Pengamat: Indonesia Telah Melampaui Zona Lampu ‘Merah’ Bayar Utang


[tajuk-indonesia.com]           -             Pengamat Ekonomi Politik, Gede Sandra mengungkapkan bahwa Indonesia telah melampaui lampu ‘merah’ batas kemampuan bayar utang ditinjau dari pendapatan ekspor negara.

Jika dibandingkan dengan negara-negara berkembang di kawasan Asia Tenggara, Indonesia memiliki rasio debt services terhadap ekspor yang tertinggi, mencapai 39.6%. Nilai ini jauh melewati batas aman rasio berdasarkan DSF IMF dan Bank Dunia yang sebesar 25%.

“Dengan kata lain sebenarnya Indonesia sudah masuk lampu merah. Sedangkan tujuh negara lainnya yaitu Kamboja 6%, Myanmar 0.8%, Thailand 5%, Filipina 12.6%, Laos 12.9, Malaysia 4.9%, dan Vietnam 3.9%. Masih sangat aman, alias lampu hijau” kata Sandra secara tertulis ditulis hari Jumat (3/11).

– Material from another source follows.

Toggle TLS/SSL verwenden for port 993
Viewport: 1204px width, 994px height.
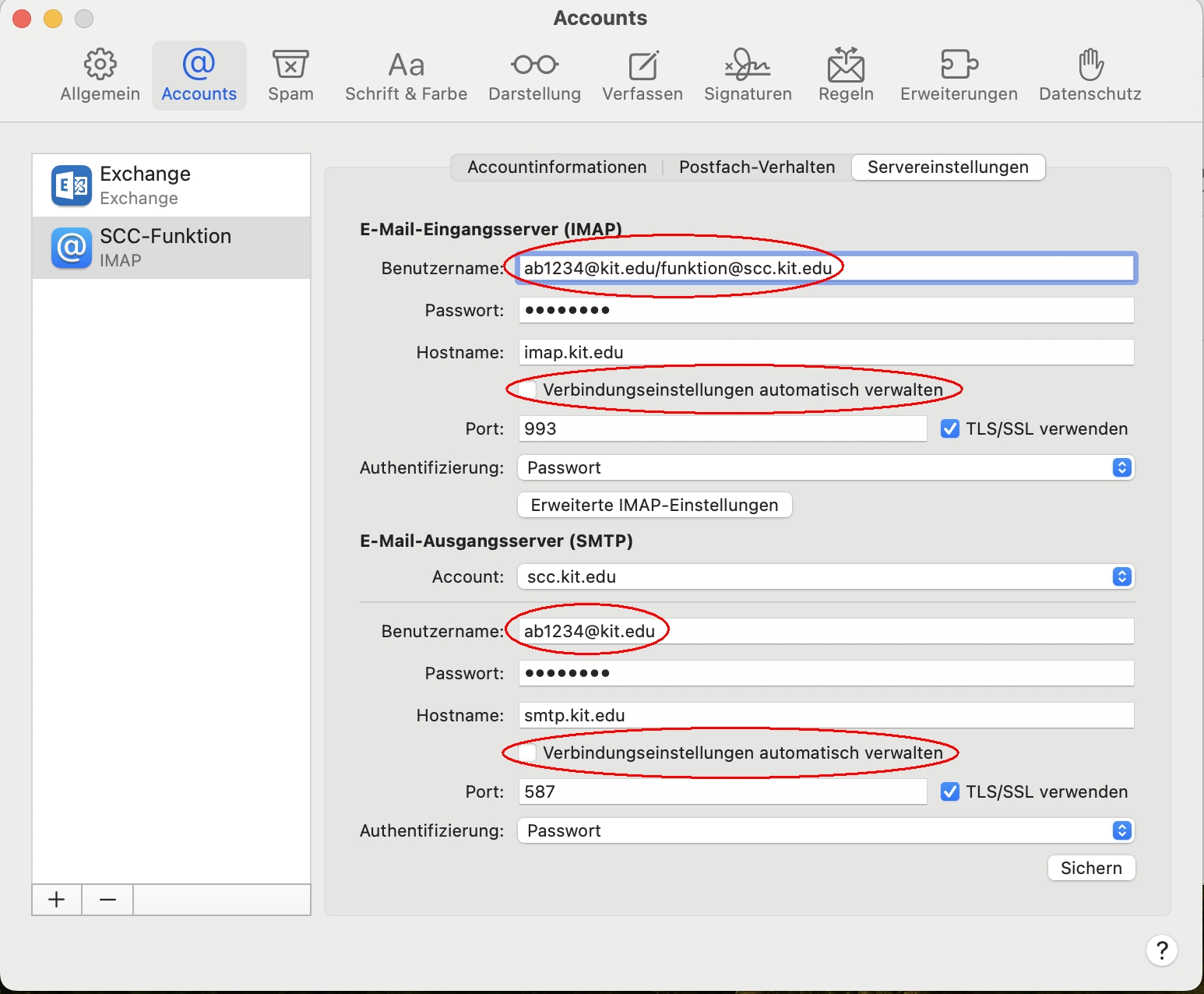coord(950,428)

Tak hanya itu, hasil serupa juga diperoleh bila Indonesia dibandingkan dengan sesama negara-negara berpenduduk besar di kawasan Asia, seperti China, India, Pakistan, dan Bangladesh.
Diketahui rasio debt services terhadap ekspor Indonesia masih yang tertinggi di antara kelima negara berpopulasi terbesar di kawasan Asia, melewati batas aman DSF versi IMF dan Bank Dunia. Sementara, keempat negara berpopulasi terbesar di Asia lainnya semuanya masih berada di zona aman lampu hijau.

Diketahui Indonesia menempati 39.6%, China 4.9%, India 11.2%. Pakistan 12.9 dan bangladesh 4.7%.

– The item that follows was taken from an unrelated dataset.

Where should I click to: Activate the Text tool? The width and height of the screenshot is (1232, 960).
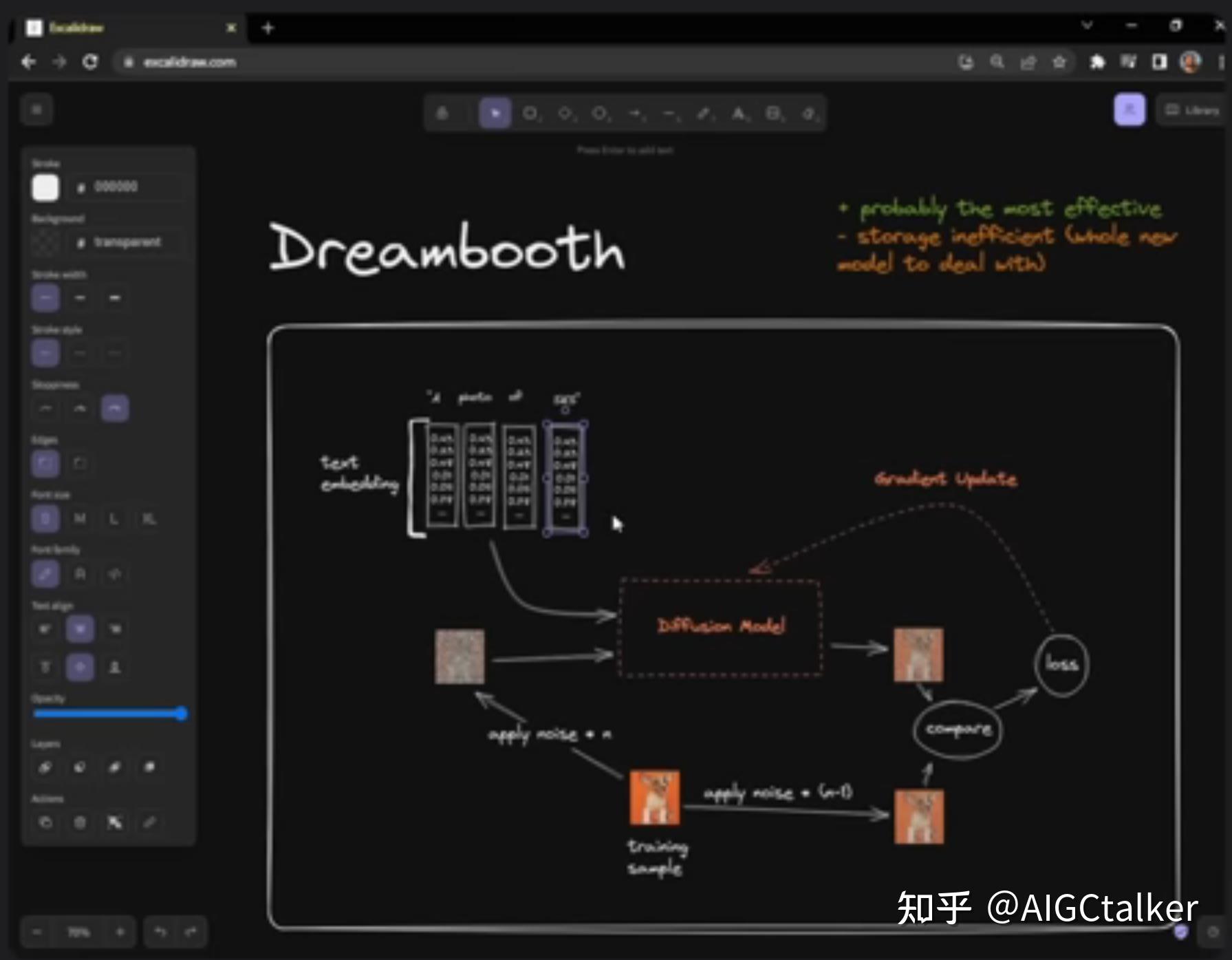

“Jadi,kesimpulannya: dibandingkan dengan negara tetangga di Asia Tenggara maupun dengan sesama negara berpopulasi besar di kawasan Asia Pasifik, Indonesia satu-satunya negara yang masuk lampu merah dalam hal kemampuan bayar bunga dan cicilan utang berbasis ekspor,” pungkas dia.

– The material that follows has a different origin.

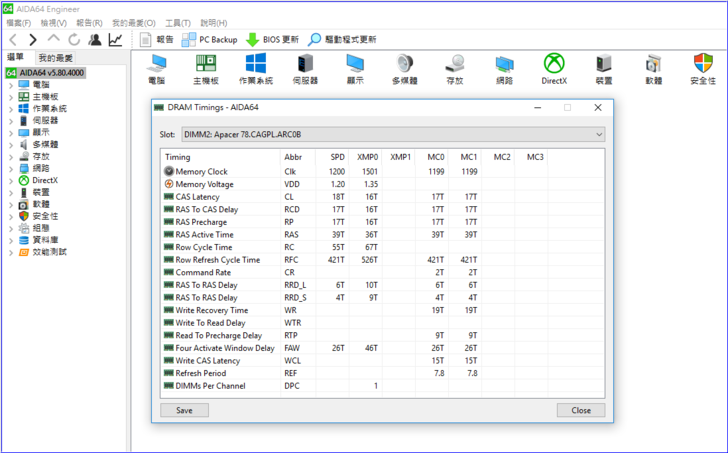728x453 pixels.
Task: Click the Save button in DRAM Timings
Action: click(184, 410)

Sementara sudah menjadi rahasia umum bahwa pemerintah menutup-nutupi tingkat kemampuan bayar utang. Center of Reform On Economics (Core) mengatakan selama ini pemerintah hanya menyampaikan beban bunga utang negara masih di bawah 30 persen dari Gross Domestic Product (GDP) atau produk domestik bruto (PDB).

Angka ini memang masih lebih kecil dibanding dengan negara-negara lain, namun ujar Direktur Core, Mohammad Faisal; pemerintah tidak menyampaikan beban bunga utang disertai angsuran pokok utang itu sendiri yang berjumlah Rp 630 Triliun atau lebih besar dari anggaran infrastruktur 2017 sekalipun yakni sebesar Rp 401 Triliun.

“Belanja pemerintah begitu besar dan tidak sesuai dengan kemampuan pendapatan negara. Tahun ini ada Rp 401 Triliun anggaran untuk infrastruktur, itu jauh lebih besar dibanding tahun lalu hanya sekitar Rp 200 triliun. Tahun depan naik lagi Rp 409 triliun,” kata Faisal di Jakarta, ditulis Kamis (2/11).

“Tapi yang tidak mengemuka oleh pemerintah yaitu pokok utang dan bunga utang yang nilainya Rp 630 Triliun, jauh dibanding anggaran infrastruktur,” tambah Faisal.

Lalu Faisal melihat potensi beban keuangan negara pada tahun mendatang akan kian berat, pasalnya banyak Surat Utang Negara (SUN) yang telah diterbitkan akan mengalami jatuh tempo.